**Given exercise**
Copy out every line of these records word for word.

(Element and text position data)
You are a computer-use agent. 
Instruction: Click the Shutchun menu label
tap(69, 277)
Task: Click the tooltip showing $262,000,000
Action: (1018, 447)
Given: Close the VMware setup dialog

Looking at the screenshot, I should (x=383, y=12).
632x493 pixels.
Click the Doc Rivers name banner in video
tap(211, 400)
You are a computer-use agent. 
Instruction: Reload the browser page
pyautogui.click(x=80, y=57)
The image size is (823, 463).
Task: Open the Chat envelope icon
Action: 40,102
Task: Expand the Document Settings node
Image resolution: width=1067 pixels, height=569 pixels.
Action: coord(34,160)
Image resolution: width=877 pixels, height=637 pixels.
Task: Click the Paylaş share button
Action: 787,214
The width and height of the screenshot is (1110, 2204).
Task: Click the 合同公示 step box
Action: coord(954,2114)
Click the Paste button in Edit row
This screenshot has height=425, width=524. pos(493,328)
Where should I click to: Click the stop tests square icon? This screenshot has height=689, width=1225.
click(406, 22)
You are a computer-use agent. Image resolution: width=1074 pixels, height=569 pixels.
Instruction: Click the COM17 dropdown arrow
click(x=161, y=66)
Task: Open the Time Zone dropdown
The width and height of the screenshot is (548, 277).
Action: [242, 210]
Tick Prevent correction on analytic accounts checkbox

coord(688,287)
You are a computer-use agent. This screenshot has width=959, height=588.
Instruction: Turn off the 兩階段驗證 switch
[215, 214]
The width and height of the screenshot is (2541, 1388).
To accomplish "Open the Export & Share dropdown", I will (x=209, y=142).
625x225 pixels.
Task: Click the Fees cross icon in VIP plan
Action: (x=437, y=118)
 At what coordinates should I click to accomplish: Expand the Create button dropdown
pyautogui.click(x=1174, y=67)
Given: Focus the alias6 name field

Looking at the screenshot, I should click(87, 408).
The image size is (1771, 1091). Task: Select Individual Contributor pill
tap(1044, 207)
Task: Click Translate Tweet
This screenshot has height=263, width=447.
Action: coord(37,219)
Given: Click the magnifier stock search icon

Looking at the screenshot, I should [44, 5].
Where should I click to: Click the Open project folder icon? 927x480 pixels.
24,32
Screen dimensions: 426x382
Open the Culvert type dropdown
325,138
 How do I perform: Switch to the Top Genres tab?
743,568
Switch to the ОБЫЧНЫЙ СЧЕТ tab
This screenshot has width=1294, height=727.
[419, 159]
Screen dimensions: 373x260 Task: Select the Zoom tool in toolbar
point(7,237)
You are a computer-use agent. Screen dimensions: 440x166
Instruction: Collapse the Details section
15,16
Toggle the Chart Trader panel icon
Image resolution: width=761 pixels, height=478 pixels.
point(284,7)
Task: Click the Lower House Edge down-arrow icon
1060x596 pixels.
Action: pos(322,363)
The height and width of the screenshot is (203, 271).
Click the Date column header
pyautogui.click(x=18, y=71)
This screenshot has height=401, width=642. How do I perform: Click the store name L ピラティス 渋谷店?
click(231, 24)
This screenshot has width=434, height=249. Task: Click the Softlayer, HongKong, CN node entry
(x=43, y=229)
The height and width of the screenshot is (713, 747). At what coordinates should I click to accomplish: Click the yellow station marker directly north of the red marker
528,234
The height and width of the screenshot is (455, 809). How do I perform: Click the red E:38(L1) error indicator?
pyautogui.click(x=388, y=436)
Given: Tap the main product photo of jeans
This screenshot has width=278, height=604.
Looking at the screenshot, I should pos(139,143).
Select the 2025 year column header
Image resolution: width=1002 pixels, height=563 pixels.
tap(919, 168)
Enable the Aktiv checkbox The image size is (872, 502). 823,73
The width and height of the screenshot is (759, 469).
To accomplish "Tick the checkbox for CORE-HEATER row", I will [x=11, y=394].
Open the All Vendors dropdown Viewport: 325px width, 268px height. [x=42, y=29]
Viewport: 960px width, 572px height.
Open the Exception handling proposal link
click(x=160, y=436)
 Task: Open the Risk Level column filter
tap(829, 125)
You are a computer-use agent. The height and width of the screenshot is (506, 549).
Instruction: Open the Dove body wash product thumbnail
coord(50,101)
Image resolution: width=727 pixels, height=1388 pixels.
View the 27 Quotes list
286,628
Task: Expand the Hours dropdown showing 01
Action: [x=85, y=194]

**Written response**
You are a computer-use agent. 
Instruction: Click the Shutchun menu label
tap(69, 277)
Task: Click the tooltip showing $262,000,000
Action: (1018, 447)
Given: Close the VMware setup dialog

Looking at the screenshot, I should (x=383, y=12).
632x493 pixels.
Click the Doc Rivers name banner in video
tap(211, 400)
You are a computer-use agent. 
Instruction: Reload the browser page
pyautogui.click(x=80, y=57)
The image size is (823, 463).
Task: Open the Chat envelope icon
Action: 40,102
Task: Expand the Document Settings node
Image resolution: width=1067 pixels, height=569 pixels.
Action: coord(34,160)
Image resolution: width=877 pixels, height=637 pixels.
Task: Click the Paylaş share button
Action: 787,214
The width and height of the screenshot is (1110, 2204).
Task: Click the 合同公示 step box
Action: coord(954,2114)
Click the Paste button in Edit row
This screenshot has height=425, width=524. pos(493,328)
Where should I click to: Click the stop tests square icon? This screenshot has height=689, width=1225.
click(406, 22)
You are a computer-use agent. Image resolution: width=1074 pixels, height=569 pixels.
Instruction: Click the COM17 dropdown arrow
click(x=161, y=66)
Task: Open the Time Zone dropdown
The width and height of the screenshot is (548, 277).
Action: [242, 210]
Tick Prevent correction on analytic accounts checkbox

coord(688,287)
You are a computer-use agent. This screenshot has width=959, height=588.
Instruction: Turn off the 兩階段驗證 switch
[215, 214]
The width and height of the screenshot is (2541, 1388).
To accomplish "Open the Export & Share dropdown", I will (x=209, y=142).
625x225 pixels.
Task: Click the Fees cross icon in VIP plan
Action: (x=437, y=118)
 At what coordinates should I click to accomplish: Expand the Create button dropdown
pyautogui.click(x=1174, y=67)
Given: Focus the alias6 name field

Looking at the screenshot, I should click(87, 408).
The image size is (1771, 1091). Task: Select Individual Contributor pill
tap(1044, 207)
Task: Click Translate Tweet
This screenshot has height=263, width=447.
Action: coord(37,219)
Given: Click the magnifier stock search icon

Looking at the screenshot, I should [44, 5].
Where should I click to: Click the Open project folder icon? 927x480 pixels.
24,32
Screen dimensions: 426x382
Open the Culvert type dropdown
325,138
 How do I perform: Switch to the Top Genres tab?
743,568
Switch to the ОБЫЧНЫЙ СЧЕТ tab
This screenshot has width=1294, height=727.
[419, 159]
Screen dimensions: 373x260 Task: Select the Zoom tool in toolbar
point(7,237)
You are a computer-use agent. Screen dimensions: 440x166
Instruction: Collapse the Details section
15,16
Toggle the Chart Trader panel icon
Image resolution: width=761 pixels, height=478 pixels.
point(284,7)
Task: Click the Lower House Edge down-arrow icon
1060x596 pixels.
Action: pos(322,363)
The height and width of the screenshot is (203, 271).
Click the Date column header
pyautogui.click(x=18, y=71)
This screenshot has height=401, width=642. How do I perform: Click the store name L ピラティス 渋谷店?
click(231, 24)
This screenshot has width=434, height=249. Task: Click the Softlayer, HongKong, CN node entry
(x=43, y=229)
The height and width of the screenshot is (713, 747). At what coordinates should I click to accomplish: Click the yellow station marker directly north of the red marker
528,234
The height and width of the screenshot is (455, 809). How do I perform: Click the red E:38(L1) error indicator?
pyautogui.click(x=388, y=436)
Given: Tap the main product photo of jeans
This screenshot has width=278, height=604.
Looking at the screenshot, I should pos(139,143).
Select the 2025 year column header
Image resolution: width=1002 pixels, height=563 pixels.
tap(919, 168)
Enable the Aktiv checkbox The image size is (872, 502). 823,73
The width and height of the screenshot is (759, 469).
To accomplish "Tick the checkbox for CORE-HEATER row", I will [x=11, y=394].
Open the All Vendors dropdown Viewport: 325px width, 268px height. [x=42, y=29]
Viewport: 960px width, 572px height.
Open the Exception handling proposal link
click(x=160, y=436)
 Task: Open the Risk Level column filter
tap(829, 125)
You are a computer-use agent. The height and width of the screenshot is (506, 549).
Instruction: Open the Dove body wash product thumbnail
coord(50,101)
Image resolution: width=727 pixels, height=1388 pixels.
View the 27 Quotes list
286,628
Task: Expand the Hours dropdown showing 01
Action: [x=85, y=194]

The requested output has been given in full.